*Что нужно сделать*.
Ответьте, пожалуйста, на вопросы по тексту о Печорине:
1. Как, по словам Печорина, многие люди, начиная жизнь, думают ее кончить?
2. Какой год указан для «Думы»?
3. Какими словами начинается «Дума»?

*Текст для чтения*.
****************************************

Но со всей волей своей, порывающейся к действию, со своим складом ума, который самую мысль рассматривает, как зерно действия, Печорин принужден жить в эпоху, когда мысль обречена была на безмолвие, а свободное действие творящей воли рассматривалось, как проявление непокорности властям. И Печорин переживает глубокую трагедию безвыходного одиночества, томясь в вынужденной бездейственности.

Чувствуя в себе «силы необъятные» и не зная им выхода в жизнь в достойном их действии, Лермонтов устами «героя» своего «времени» с ужасом спрашивает: «Мало ли людей, начиная жизнь, думают кончить ее, как Александр Великий или лорд Байрон, а между тем целый век остаются титулярными советниками?»

Лермонтов не оправдывает Печорина, он судит и его. В уста Печорина он вкладывает упрек современникам в том, что они «равнодушно переходят от сомнения к сомнению», в том, что скитаются «по земле без убеждений и гордости», в том, что они «не знают наслаждения… в борьбе с людьми или с судьбою».

Скептический Печорин с горечью высказывает эти упреки, понимая, что они относятся и к нему самому.

Но ведь это те же обвинения, которые высказал Лермонтов в знаменитой «Думе» (1838), начинающейся признанием: «Печально я гляжу на наше поколенье». Из этих обвинений (и самообвинений) Печорина особенно важно одно: «Мы неспособны более к великим жертвам ни для блага человечества, ни даже для собственного нашего счастия». В «Думе» этому соответствует:

К добру и злу постыдно равнодушны, В начале поприща мы вянем без борьбы; Перед опасностью позорно-малодушны, И перед властию — презренные рабы.

Под «великими жертвами для блага человечества» вряд ли возможно разуметь что-нибудь иное, кроме участия в политической и социальной борьбе за лучшее будущее своей страны и человечества; только при этом понимании приобретает полный смысл гневный укор, сделанный Лермонтовым своему поколению в «Думе», — укор в равнодушии к добру и злу, в рабстве перед властию, в малодушии перед опасностью.

****************************************

*Представленные сведения*.

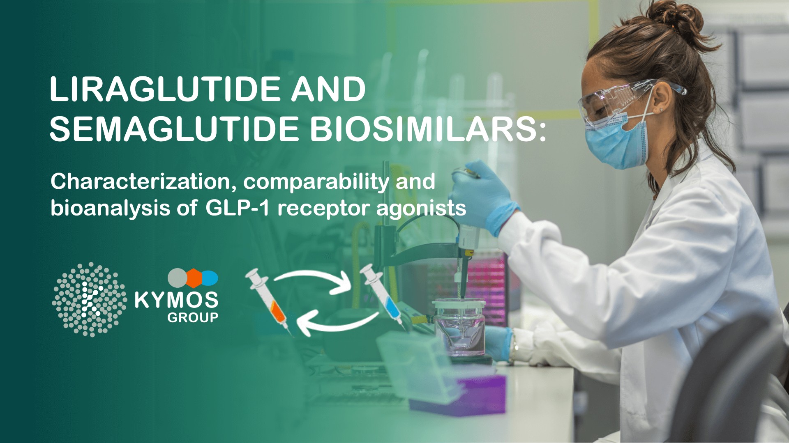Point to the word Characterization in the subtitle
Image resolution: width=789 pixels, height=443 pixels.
(x=140, y=181)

****************************************

*Ответ к заданию*.
1. Как Александр Великий или лорд Байрон.
2. 1838.
3. «Печально я гляжу на наше поколенье».